The external reserves have gained over $1.8bn since February 28, when it dropped to this year’s low of $42.296 billion.
The reserves, which rose slightly from $43.116bn on December 31, 2018, to $43.174 billion on January 31, 2019, fell to $42.296 billion at the end of last month.
The external reserves had risen to a high of $47.865 billion on May 10, 2018, but plunged to $41.523 billion on November 22 from $44.305 billion on September 28.
The report by Nigeria’s Punch newspaper on Friday quoted analysts at Cordros Capital as saying that for the third consecutive week, the CBN recorded another forex reserve build-up.
“Specifically, the apex bank recorded foreign reserve accretion of $456.67 million week-on-week to $43.51 billion.

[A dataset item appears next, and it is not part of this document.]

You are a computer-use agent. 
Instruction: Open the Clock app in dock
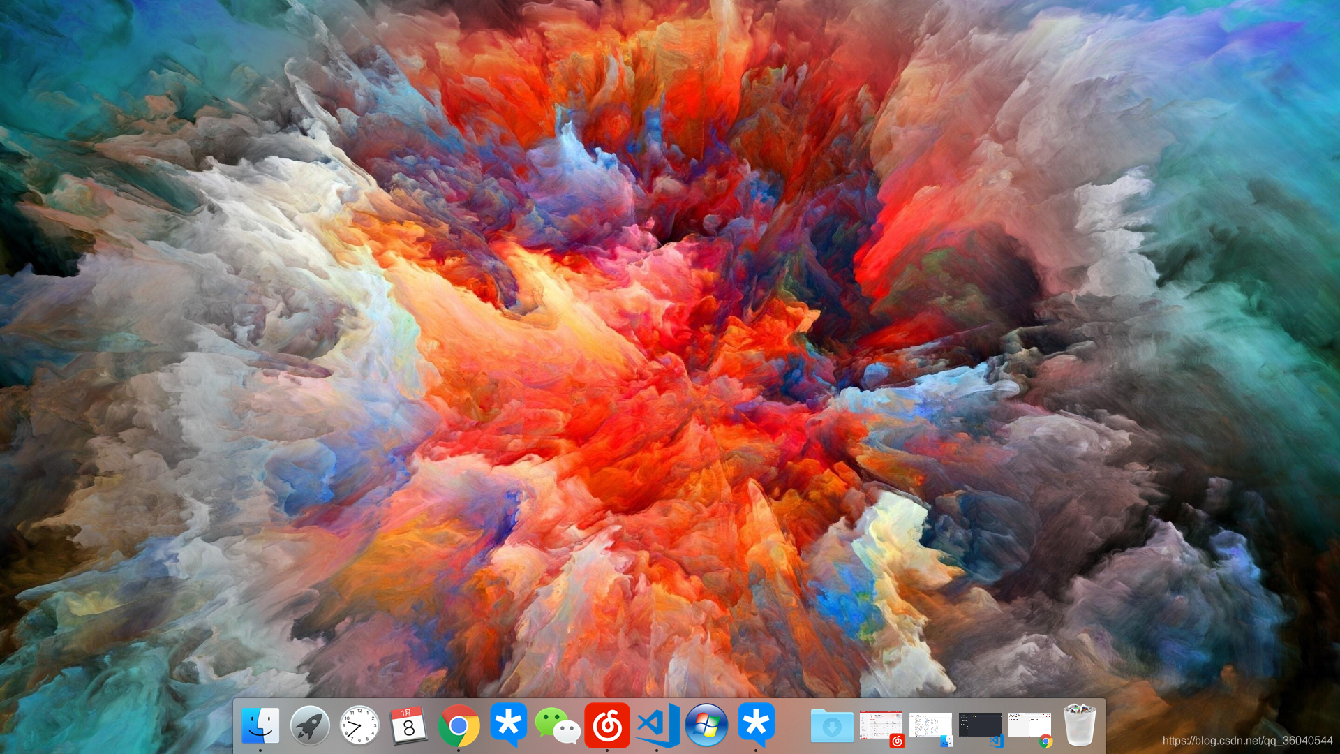point(359,725)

Meanwhile, in the face of the CBN’s pause on its weekly forex intervention, naira depreciated marginally by 0.07 percent to $360.43 at the Investors’ and Exporters’ window and by 0.28 percent to N360 and in the parallel segment.

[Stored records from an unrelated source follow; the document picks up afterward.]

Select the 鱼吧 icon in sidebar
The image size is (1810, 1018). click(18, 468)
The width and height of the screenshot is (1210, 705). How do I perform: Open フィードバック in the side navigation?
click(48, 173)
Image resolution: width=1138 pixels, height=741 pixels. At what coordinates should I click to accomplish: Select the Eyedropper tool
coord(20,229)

“Elsewhere, total turnover at the I&E window moderated by 26.54 percent to $1.20 billion with 58.18 percent of trades executed within the N360-369/USD band. Similar to the spot market, the naira depreciated across all contracts at the forwards market -one-month (-0.12 percent to N362.78), three-month (-0.21 percent to N369.78), six-month (-0.06 percent to N381.53), and one-year (-0.41 percent to N403.32),” they said.